Hiç kimseyi kırmazdı

Konya Aydınlar Ocağı’nda, Hakk’a yürüyüşünün 60.yılında Hacıveyiszâde’yi anlatan Araştırmacı-Yazar Mehmet Ali Uz, “Hocaefendi, halkın ve Müslümanların dertleriyle dertlenir ve onların isteklerini hiç kırmaz, geri çevirmezdi” dedi

Konya Aydınlar Ocağı’nın Selçuklu Salı Sohbetleri’nde, Konya’nın manevî mimarlarından Hacı Veyiszâde Mustafa Kurucu Hoca Efendi anıldı. Araştırmacı Yazar Mehmet Ali Uz, Hacı Veyiszâde Hoca Efendi ile ne zaman ve nasıl tanıştığını anlatarak başladığı sohbetinde, Aziziye Camisi’nde bir ikindi vakti kandil gününde kuyruğa girerek Hacı Veyiszâde Hoca’nın elini öptüğünü belirterek “Elimden tuttu ve o meşhur dualarını sıralamaya başladı. Uzun uzun dua etti. Başımı okşadı ve ben tekrar elini öptüm. Camiden böyle ayrıldım. Yâni Hoca Efendi’yi tanımam böyle oldu” dedi.
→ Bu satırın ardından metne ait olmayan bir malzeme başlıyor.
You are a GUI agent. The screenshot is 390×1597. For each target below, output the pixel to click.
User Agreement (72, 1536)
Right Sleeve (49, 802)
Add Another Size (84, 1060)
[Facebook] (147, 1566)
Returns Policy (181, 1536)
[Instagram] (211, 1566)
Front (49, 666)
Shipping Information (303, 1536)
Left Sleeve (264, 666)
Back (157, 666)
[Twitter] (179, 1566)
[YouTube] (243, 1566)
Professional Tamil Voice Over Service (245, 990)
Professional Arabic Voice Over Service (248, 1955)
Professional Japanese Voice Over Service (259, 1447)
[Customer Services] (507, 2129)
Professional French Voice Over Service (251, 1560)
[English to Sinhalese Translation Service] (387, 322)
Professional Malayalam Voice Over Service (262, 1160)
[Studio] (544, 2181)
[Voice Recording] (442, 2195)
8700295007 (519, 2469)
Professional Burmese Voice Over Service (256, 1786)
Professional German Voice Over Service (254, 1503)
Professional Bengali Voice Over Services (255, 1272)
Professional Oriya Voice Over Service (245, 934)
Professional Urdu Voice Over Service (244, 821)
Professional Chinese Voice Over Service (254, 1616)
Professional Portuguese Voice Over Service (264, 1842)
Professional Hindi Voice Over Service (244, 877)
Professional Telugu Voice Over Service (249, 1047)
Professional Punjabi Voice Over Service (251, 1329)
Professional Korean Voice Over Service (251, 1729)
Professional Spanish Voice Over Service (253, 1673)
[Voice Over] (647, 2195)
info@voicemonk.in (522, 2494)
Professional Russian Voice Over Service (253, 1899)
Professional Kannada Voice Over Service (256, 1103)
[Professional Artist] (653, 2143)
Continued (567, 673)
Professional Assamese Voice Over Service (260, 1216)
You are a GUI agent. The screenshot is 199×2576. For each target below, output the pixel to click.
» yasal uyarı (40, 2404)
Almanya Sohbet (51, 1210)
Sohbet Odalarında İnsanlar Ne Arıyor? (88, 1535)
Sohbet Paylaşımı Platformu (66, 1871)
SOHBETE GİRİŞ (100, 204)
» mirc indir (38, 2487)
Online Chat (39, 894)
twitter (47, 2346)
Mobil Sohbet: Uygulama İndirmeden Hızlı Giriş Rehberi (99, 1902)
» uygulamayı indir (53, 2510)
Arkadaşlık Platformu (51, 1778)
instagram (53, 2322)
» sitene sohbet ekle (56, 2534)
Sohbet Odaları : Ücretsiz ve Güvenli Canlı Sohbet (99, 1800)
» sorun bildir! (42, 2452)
Son görüşmeleriyle ilgili hatırasını da anlatan yazar M. Ali Uz, “Konya İmam Hatip Lisesi’ni bitirdikten sonra ben ve bazı arkadaşlar askere gitmeye karar verdik. İkindi vakti hocamla vedalaşayım diye Aziziye Camisine gittim. Merdivenlerden inerken beni gördü ve güzel bir tebessümle yanıma geldi ve elini öperek “Hocam askere gidiyorum. Hakkınızı helal edin” dedim. Küçük bir çantası vardı. Onu açtı ve içerisinden 5 Lira çıkartarak bana uzattı. Parayı almayınca eli bir süre havada kaldı. Sonra kaşlarını çattı. Vücut diliyle bu al demekti. Parayı aldım ve 1,5 sene bu para askerde benimle dolaştı. Harcayamadım ve askerden geldikten sonra da o 5 lirayı sakladım. Şimdi size gösteriyorum. Hatıra olsun diye hâlâ saklıyorum” diye konuştu.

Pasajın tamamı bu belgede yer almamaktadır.